Coronel Paulo Malhães em depoimento a comissão Nacional da Verdade, em março. Foto: Marcelo Oliveira / ASCOM – CNV

Coronel Paulo Malhães em depoimento a Comissão Nacional da Verdade, em março. Foto: Marcelo Oliveira / ASCOM – CNV

No final de março, o coronel reformado Paulo Malhães chegou de óculos escuros e cadeira de rodas para um dos depoimentos mais fortes já ouvidos na Comissão Nacional da Verdade, sobre o período militar no Brasil. Um mês depois, na sexta-feira 25 de abril, o torturador e assassino confesso foi encontrado morto. Segundo informações da polícia, Malhães foi feito refém por três homens, junto a sua esposa e o caseiro, em sua casa no interior de Nova Iguaçu, Rio de Janeiro. 

A polícia trabalha com hipóteses de queima de arquivo, vingança e latrocínio – já que os assaltantes levaram consigo a coleção de armas do coronel – como motivações para o crime. Já o relatório do legista, apresentado no sábado, apontou morte por causas naturais. A família confirmou que Malhães, de 76 anos, sofria de problemas cardíacos. Ainda assim, a CNV pediu que a polícia federal acompanhe as investigações sobre o caso. 

De acordo com informações publicadas pela revista Carta Capital, em “depoimentos privados”, Malhães teria afirmado que temia por sua vida. O coronel se negou a fornecer nomes de agentes da repressão, que atuaram a seu lado durante o período do regime militar, alegando “que não podia deixar escapar nomes porque estaria correndo risco de vida”. 

Confessar sem se arrepender

Em depoimentos à Comissão Estadual da Verdade de São Paulo e à Comissão Nacional da Verdade, Malhães confessou e descreveu torturas, assassinatos e práticas de ocultação de cadáveres – como remoção de arcadas dentárias e mutilações que dificultariam a identificação. Em fevereiro, assumiu responsabilidade no desaparecimento do corpo do deputado estadual Rubens Paiva, mas depois voltou atrás.  Quando perguntado quantas pessoas havia matado, friamente, o coronel respondeu: “Tantos quantos foram necessários”. Desde o início das atividades da CNV, em 2012, Malhães foi o quinto agente a depor em audiência pública, o segundo a admitir a prática de tortura e o primeiro a confessar sua participação nos crimes. Não mostrou arrependimento em nenhum momento das quase três horas em que foi ouvido. Ao contrário, logo no início da sessão, declarou:

Como faço com tudo na vida, eu dei o melhor de mim naquela função. (…) Eu cumpri o meu dever. Não me arrependo. 

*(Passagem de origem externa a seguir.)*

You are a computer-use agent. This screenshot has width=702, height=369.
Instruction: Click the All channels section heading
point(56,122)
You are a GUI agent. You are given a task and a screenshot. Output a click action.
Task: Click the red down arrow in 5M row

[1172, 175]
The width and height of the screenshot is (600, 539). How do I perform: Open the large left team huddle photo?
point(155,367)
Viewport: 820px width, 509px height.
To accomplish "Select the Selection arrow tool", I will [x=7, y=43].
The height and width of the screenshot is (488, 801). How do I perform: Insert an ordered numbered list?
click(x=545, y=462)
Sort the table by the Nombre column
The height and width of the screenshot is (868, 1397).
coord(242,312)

A morte de Malhães fez com que o Brasil voltasse a olhar para o período militar como uma época que, talvez, não tenha terminado. E suscitou o debate sobre os criminosos da história recente que nunca receberam punição. A Lei de Anistia, ainda em vigência no país, não permite o julgamento de torturadores nos tribunais. 

O blogueiro e ativista Douglas Belchior – conhecido como Negro Belchior – chegou a lamentar a morte do torturador, lembrando a onda de justiça pelas próprias mãos levantada em diversas cidades brasileiras no início do ano:

Foi acerto de contas por parte de grupos ligados a resistência à ditadura? Foi vingança por parte de família e amigos de algum torturado? Não acredito. É mais razoável imaginar que se trata de uma ação com a intenção de intimidar possíveis futuros delatores das atrocidades cometidas pelas forças oficiais do Estado durante os anos da repressão.

Mas, quero tratar aqui da mensagem que fica: A ideia da justiça feita pelas próprias mãos. Assassinatos, torturas, desaparecimentos e linchamentos cada vez mais frequentes e banalizados, a começar pela ação das polícias, cujos exemplos não faltam. E que agora se vê promovido por “populares”.

O discurso fascista se fortalece: “É a ausência da lei! Bandido faz o que quer e a população se sente desprotegida. A tendência é que façam justiça com as próprias mãos!”